IRC has a fair share of problems which are often circumvented by layering additional services like bouncers on top of it. I like it for its ubiquity, but let’s not pretend it doesn’t show age everywhere.
I can’t bring myself to like a communications protocol that’s based on HTTP+JSON, with the reference client written as an Electron app. It just all feels so… inefficient :(
The very core of matrix is just the graph behind it all. JSON is just one representation of the information and HTTP is just one transport. Those are the only reference implementations right now, but others are possible, if I’ve understood correctly. But someone more knowledgeable should probably weigh in.
Would you rather there wasn’t an implementation? But, in this case, there are several other implementations. There’s the next generation reference home server dendrite (in golang instead of python like synapse) and ruma (in rust). And there are lots of clients. I think only riot supports e2e crypto, but I hope others will start supporting it as it stabilises.
HTTP+JSON isn’t all that inefficient, just a bit of extra headers, whatever.
Matrix is actually fundamentally inefficient in a different way — it’s not ephemeral message passing like IRC or XMPP, it’s a replicated database — and it’s worth it.
I stopped using IRC and my bouncer 2 weeks ago for Matrix/Riot on my own server with my own IRC bridges and couldn’t be more pleased. Works incredibly well.
edit: was an irssi+irssi-proxy user for over 15 years. Tried every other bouncer. Hated them all. Had a perl script to send my phone a pushover notification for mentions. It worked, but it sucked trying to open up IRC app and find the conversation with no scrollback and respond.
Now I have: consistent chat client on every device, always have scrollback, all my logs are stored in Postgres, logs are searchable in every client and the search is handled server-side, and I can do E2E encryption with my friends on Matrix. I will never experience Slack bloat because the federation means I only need one server connection and account.
I haven’t been impressed with the quality of tooling or clients yet. Their Debian package documentation is incorrect and commands tell you to… run the same command you just ran. I haven’t seen a client I’ve been terribly impressed by either; Riot is your typical Electron fare.
Even without the performance concerns of Electron or running in the browser, there’s still the fact these overgrown web apps feel alien in UX on every platform.
The IRCv3 working group is attempting to standardise a lot of interesting extensions to the old IRC protocol in a backwards-compatible manner. Amongst other things, they seem to be working on history, standardised registration/authentication, and metadata such as user avatars.

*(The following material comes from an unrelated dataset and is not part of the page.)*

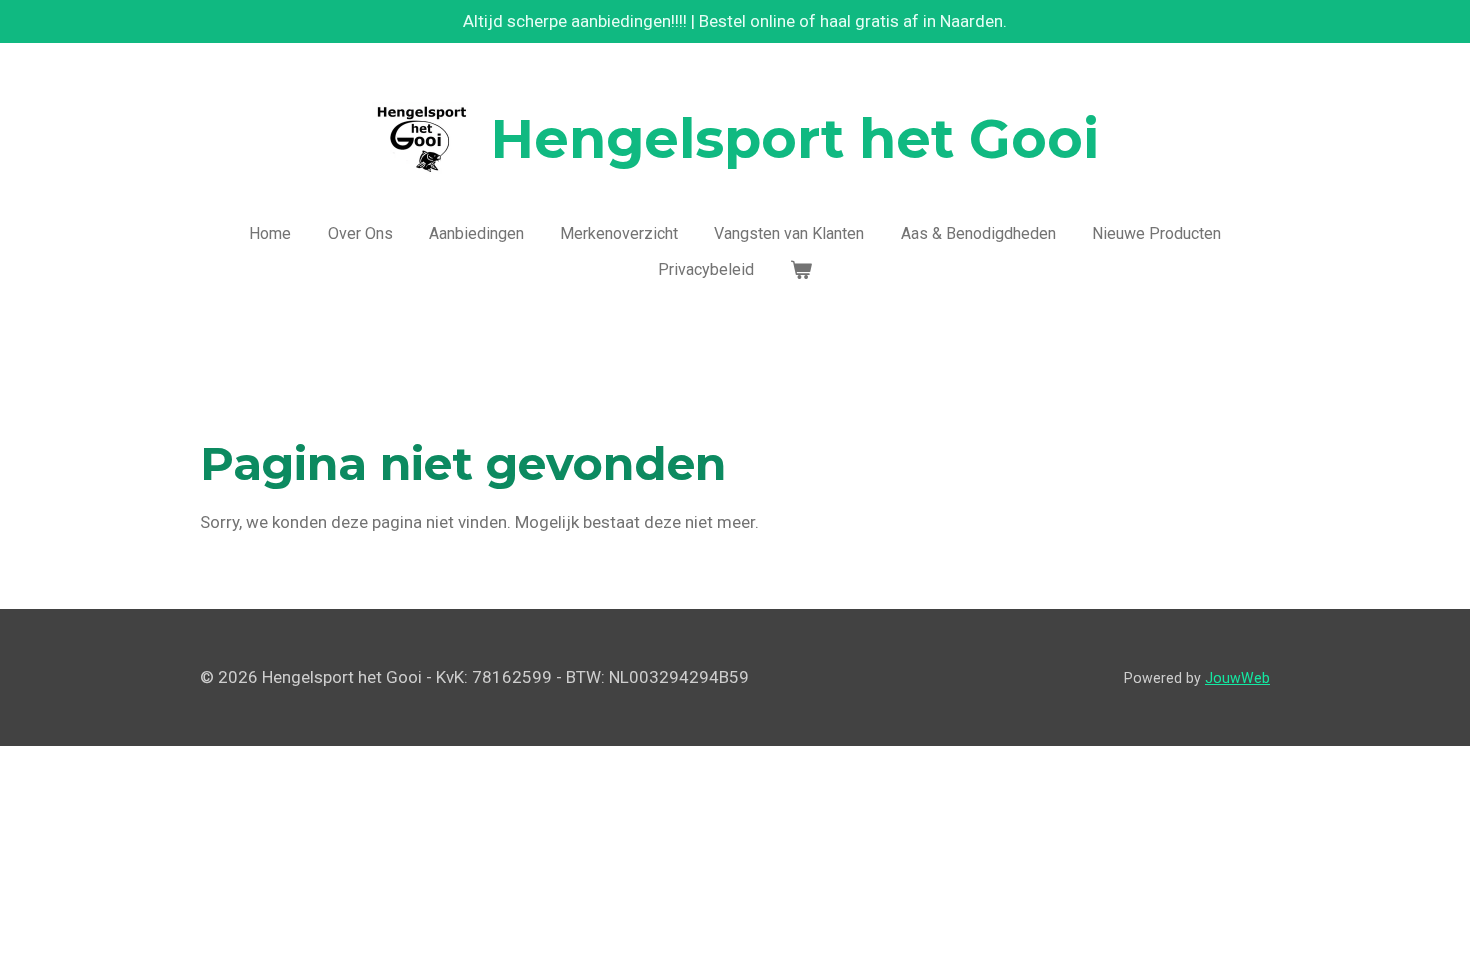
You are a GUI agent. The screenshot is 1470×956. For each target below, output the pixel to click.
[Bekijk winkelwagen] (801, 270)
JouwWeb (1237, 678)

It is, isn’t it? I am watching their repo on GitHub and get excited every time I get a notification, hoping that it’s about something major like a good history extension. If I had more time I would love to contribute. Wish they had a Patreon account, or something similar.
Maybe if it was written in JavaScript, used a million npm packages, invented some new Json/Jose derived protocol,.. then you might have a hope.
In all seriousness, I ask myself that question all along. At work we use lync and skype for business and those still feel like a step backwards compared to old Skype, man, icq, and irc. In fact we had logging turned on for a while but the fat xml logs are up our entire email box so it was turned off company wide.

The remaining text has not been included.